- Task to complete -
Continue the article on Canberra public schools restricting student access to generative AI, starting after its final sentence.

- Selected passage -
┄┄┄┄┄┄┄┄┄┄┄┄┄┄┄┄┄┄┄┄
Generative artificial technology (AI) continues to grow in many aspects of society, but it’s staying out of Canberra’s public schools for the time being.
The ACT Education Directorate has released its interim position statement on the use of AI in schools, stating it will continue to “restrict” student access to AI tools on devices within department networks.
These include large language models, such as ChatGPT, GrammarlyGo, Bing Chat and Google Bard, as well as multimodal models that make images, music or videos, such as Midjourney and Dall-E.
“Generative AI tools have the potential to engage learners, support teachers to personalise learning, provide real-time feedback and support student-centred pedagogies,” the statement read.
“It is, however, crucial that the Directorate approach the specific implementation of generative AI with caution, and through adhering to responsible and ethical usage practices in alignment with national guidelines.”
The Education Directorate cited duty of care to students as a driver for restricting student access to the emerging technology.
“The decision to restrict access is due to the lack of reliable safeguards preventing these tools from exposing students to potentially explicit and harmful content,” the statement read.
A recent report from The Research Society found 65 per cent of Gen Zs are using AI, with almost one in two using ChatGPT.
“Those in high school are more likely to use AI for school assignments – however, here we must be careful not to interpret this as signs of plagiarism, as this data does not provide evidence for cheating,” report author Anna Denejkina wrote.
The Federal Government has identified AI as a critical technology in the national interest, releasing a framework for Generative AI in schools.
It seeks to guide the ethical and responsible use of these tools, which will be implemented from Term 1, 2024.
“To fully harness the potential of high quality and safe generative AI, schools will need to be supported in understanding and appropriately managing a range of privacy, security and ethical considerations,” the framework document outlined.
“Risk management should also be appropriate for the potential consequences. These consequences include the potential for errors and algorithmic bias in generative AI content; the misuse of personal or confidential information; and the use of generative AI for inappropriate purposes, such as to discriminate against individuals or groups, or to undermine the integrity of student assessments.”
The Education Directorate has set up a working group to explore the benefits, ethical considerations and safe use of AI tools by educators, school staff and students, in order to guide how the Commonwealth framework can be implemented and used in Canberra.
Its work will ultimately result in AI-specific guidelines for ACT public schools next year.
┄┄┄┄┄┄┄┄┄┄┄┄┄┄┄┄┄┄┄┄
- Source data -

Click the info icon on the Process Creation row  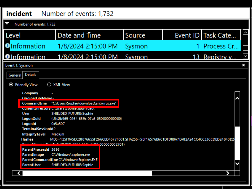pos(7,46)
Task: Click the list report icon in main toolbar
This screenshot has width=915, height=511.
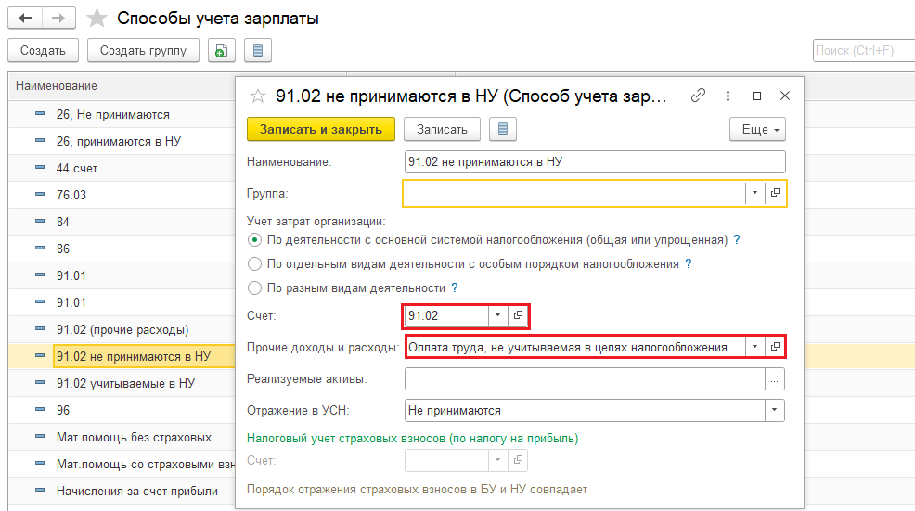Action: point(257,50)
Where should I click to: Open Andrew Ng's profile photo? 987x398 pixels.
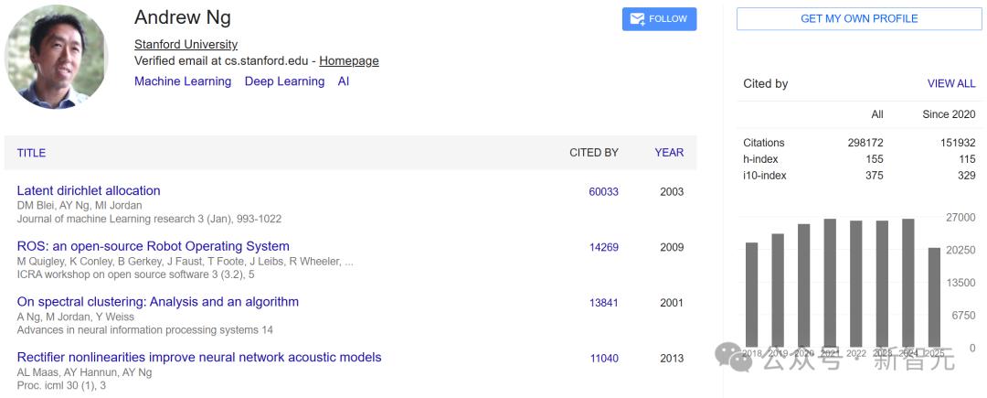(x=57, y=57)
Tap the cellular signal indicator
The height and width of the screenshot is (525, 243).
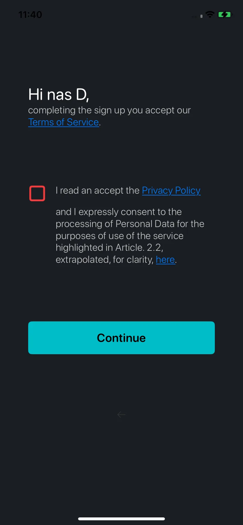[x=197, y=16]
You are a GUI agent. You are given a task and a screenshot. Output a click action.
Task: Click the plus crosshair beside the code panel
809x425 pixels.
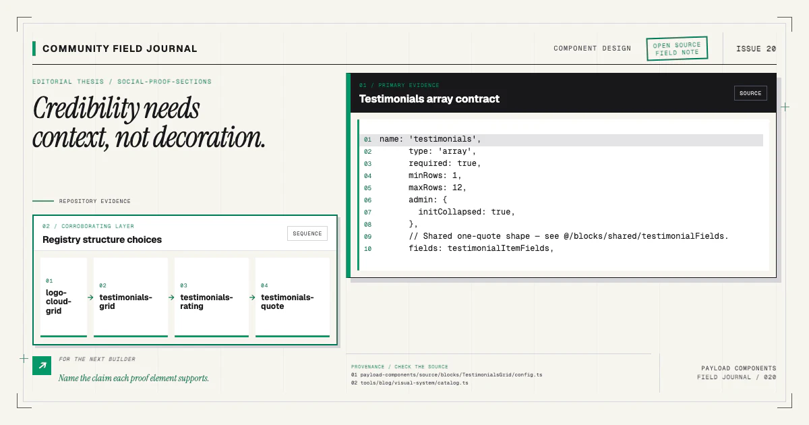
┄┄┄┄┄┄┄┄┄┄┄┄┄┄┄┄┄┄┄┄
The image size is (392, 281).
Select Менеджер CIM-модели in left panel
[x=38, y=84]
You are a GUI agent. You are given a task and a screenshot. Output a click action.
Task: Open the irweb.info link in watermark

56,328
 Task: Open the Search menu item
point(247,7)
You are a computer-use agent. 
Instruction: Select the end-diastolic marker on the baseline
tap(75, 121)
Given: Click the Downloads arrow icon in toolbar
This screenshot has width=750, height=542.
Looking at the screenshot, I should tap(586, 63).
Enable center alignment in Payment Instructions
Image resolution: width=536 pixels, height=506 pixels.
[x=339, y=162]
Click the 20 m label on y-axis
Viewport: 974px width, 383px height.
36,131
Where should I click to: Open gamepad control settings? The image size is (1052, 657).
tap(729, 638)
┄┄┄┄┄┄┄┄┄┄┄┄┄┄┄┄┄┄┄┄
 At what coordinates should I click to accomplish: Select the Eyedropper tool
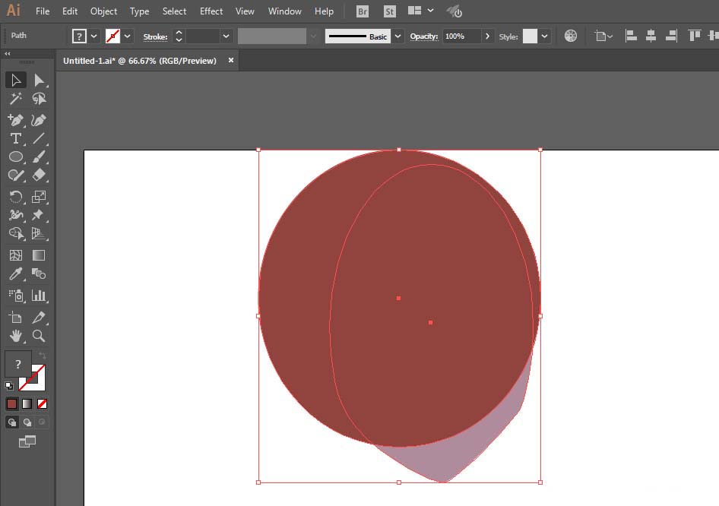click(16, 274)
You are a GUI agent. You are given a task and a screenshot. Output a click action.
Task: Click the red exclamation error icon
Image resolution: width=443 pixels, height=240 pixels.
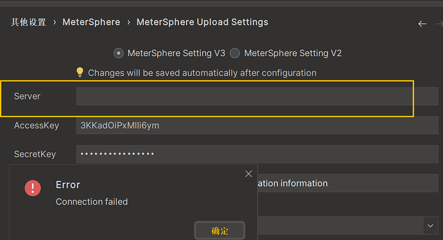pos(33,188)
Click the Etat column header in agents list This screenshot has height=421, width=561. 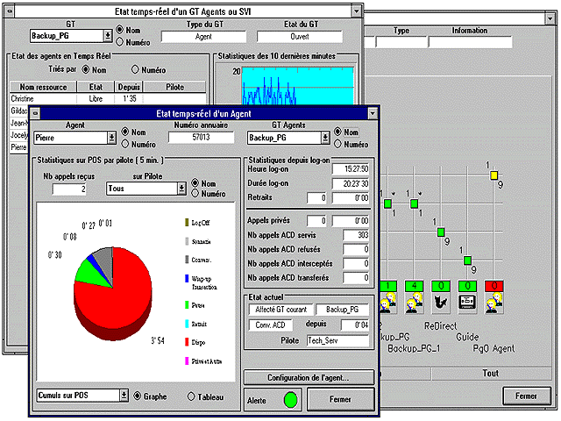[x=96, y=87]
┄┄┄┄┄┄┄┄┄┄┄┄┄┄┄┄┄┄┄┄
- Solved problem -
Some have urged policymakers to ensure guidelines around AI in schools are designed with the future in mind.
Trellis Data is a Canberra-based artificial intelligence innovation company, and head of communications Tim McLaren said preparing students to build rather than how to use emerging technologies should be the goal.
“Any education policy on artificial intelligence should be geared towards creating the next generation of machine learning and AI specialists, who can go on to create the next ChatGPT in Australia,” he said.
“Ideally, students should have the tools they need to deploy critical thinking when it comes to using AI. That is, they need to understand the risks of inappropriate use by themselves or others and to take steps to avoid the dangers.”
In the meantime, public school staff are allowed to use generative AI, but only in line with existing acceptable use of ICT and privacy policies.
These regulatory frameworks on education staff include:
- not using or entering into generative AI a student’s personal information, including (but not limited to) their name, age, location, assessment work, behavioural information or learning capacity
- students must not be encouraged to use unapproved tools by requesting they do their work off school networks (for example, instructing students to use ChatGPT as part of homework)
- using any software application that requires both a sign-in and third-party permission forms (for example, students signing in to use Canva using their schoolsnet account)
Mr McLaren did have this warning for teachers planning on using AI for tasks such as lesson plans: “Teachers should be cautious about creating items of curriculum for learning using generative AI.
“GenAI learns by referring to real-world examples, both correct and incorrect – and so it doesn’t always get the answer right.”